Jenis insentif mobil listrik CBU pun sangat beragam, seperti bebas bea impor kendaraan hingga PPnBM. Sehingga harganya jadi tidak berbeda jauh bila dibandingkan produksi lokal.
“Jadi harga VinFast CKD nantinya tidak akan berbeda bila dibandingkan produk CBU,” tambahnya kemudian.

Ia pun mengungkap bahwa produk CKD nantinya mulai didistribusikan mulai tahun depan. VF 3 akan menjadi model pertama yang diproduksi di Indonesia lalu menyusul produk-produk lain sesuai kebutuhan pasar.
“Untuk model yang akan diproduksi di sini mencakup VF 3, VF 5, VF 6, VF 7 dan nantinya MPV. Kami sadar potensi pada segmen tersebut masih sangat besar di Indonesia,” pungkasnya.
Sebelumnya diberitakan bahwa VinFast resmi membuka pabrik mereka di Subang, Indonesia. Kehadirannya menunjukkan komitmen perusahaan dalam mengembangan pasar mobil listrik di Tanah Air.
Fasilitas ini berdiri di atas lahan seluas 171 hektar dan dibangun dalam beberapa tahap. Fase pertama telah selesai dibangun hanya dalam waktu 17 bulan serta menghabiskan dana pembangunan sebesar Rp 4,8 triliun.

VinFast mengklaim bahwa dengan ini mereka mampu memproduksi sedikitnya 50.000 unit kendaraan setiap tahunnya.
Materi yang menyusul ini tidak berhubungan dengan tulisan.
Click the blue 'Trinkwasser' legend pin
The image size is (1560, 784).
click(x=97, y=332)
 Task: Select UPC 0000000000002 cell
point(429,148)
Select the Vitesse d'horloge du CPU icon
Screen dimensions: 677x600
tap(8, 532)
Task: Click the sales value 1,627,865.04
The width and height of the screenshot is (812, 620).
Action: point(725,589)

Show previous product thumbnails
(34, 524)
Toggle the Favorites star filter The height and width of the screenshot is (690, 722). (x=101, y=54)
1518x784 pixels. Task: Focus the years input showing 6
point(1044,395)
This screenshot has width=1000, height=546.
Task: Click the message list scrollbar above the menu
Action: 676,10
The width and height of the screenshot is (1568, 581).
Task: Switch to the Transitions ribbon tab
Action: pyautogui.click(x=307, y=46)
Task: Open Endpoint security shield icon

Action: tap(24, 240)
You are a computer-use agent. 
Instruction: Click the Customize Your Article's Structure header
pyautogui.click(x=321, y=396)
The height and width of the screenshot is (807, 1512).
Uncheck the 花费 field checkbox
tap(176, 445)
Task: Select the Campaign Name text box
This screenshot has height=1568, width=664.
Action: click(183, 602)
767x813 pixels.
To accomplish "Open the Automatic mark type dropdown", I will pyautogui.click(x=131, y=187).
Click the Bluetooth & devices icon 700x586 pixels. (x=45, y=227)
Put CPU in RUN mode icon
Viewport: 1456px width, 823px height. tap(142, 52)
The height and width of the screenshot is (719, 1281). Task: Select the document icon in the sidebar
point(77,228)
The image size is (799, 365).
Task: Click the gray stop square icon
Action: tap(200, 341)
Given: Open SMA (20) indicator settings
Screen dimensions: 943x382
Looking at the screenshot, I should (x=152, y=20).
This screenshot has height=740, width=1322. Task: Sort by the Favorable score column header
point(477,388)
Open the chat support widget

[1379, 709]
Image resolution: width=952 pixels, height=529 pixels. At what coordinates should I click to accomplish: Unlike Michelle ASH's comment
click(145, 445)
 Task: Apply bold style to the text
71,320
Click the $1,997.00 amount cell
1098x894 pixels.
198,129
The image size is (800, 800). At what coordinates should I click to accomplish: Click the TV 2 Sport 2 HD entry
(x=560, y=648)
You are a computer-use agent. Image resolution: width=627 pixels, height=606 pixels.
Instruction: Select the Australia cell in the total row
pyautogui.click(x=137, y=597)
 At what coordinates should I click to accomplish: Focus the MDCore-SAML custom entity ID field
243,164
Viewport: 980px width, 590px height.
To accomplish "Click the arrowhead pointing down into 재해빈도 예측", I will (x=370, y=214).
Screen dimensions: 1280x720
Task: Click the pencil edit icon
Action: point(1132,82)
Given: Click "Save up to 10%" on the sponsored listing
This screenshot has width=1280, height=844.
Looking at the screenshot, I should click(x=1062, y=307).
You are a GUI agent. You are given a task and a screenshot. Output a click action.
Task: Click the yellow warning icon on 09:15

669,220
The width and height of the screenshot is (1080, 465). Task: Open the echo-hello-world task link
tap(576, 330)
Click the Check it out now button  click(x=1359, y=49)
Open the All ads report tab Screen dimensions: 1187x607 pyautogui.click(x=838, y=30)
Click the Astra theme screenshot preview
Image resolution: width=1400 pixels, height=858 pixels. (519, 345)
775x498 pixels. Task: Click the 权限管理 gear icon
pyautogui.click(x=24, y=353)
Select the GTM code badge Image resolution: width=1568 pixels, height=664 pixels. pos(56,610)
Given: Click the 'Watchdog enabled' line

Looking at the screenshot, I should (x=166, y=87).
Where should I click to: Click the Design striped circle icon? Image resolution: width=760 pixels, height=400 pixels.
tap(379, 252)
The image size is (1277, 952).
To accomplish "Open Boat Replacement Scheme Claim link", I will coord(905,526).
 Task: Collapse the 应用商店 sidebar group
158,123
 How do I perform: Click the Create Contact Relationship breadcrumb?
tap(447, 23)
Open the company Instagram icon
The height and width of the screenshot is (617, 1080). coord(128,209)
Jumlah tersebut dinilai sangat cukup untuk pasar Indonesia dan bahkan buat ekspor.
Sementara fase berikutnya akan dibangun secara bertahap, sesuai kebutuhan pasar. Bila seluruh tahap rampung maka investasi yang dikeluarkan bakal mencapai USD 1 miliar kapasitas produksi bisa meningkat hingga 350.000 unit pertahun.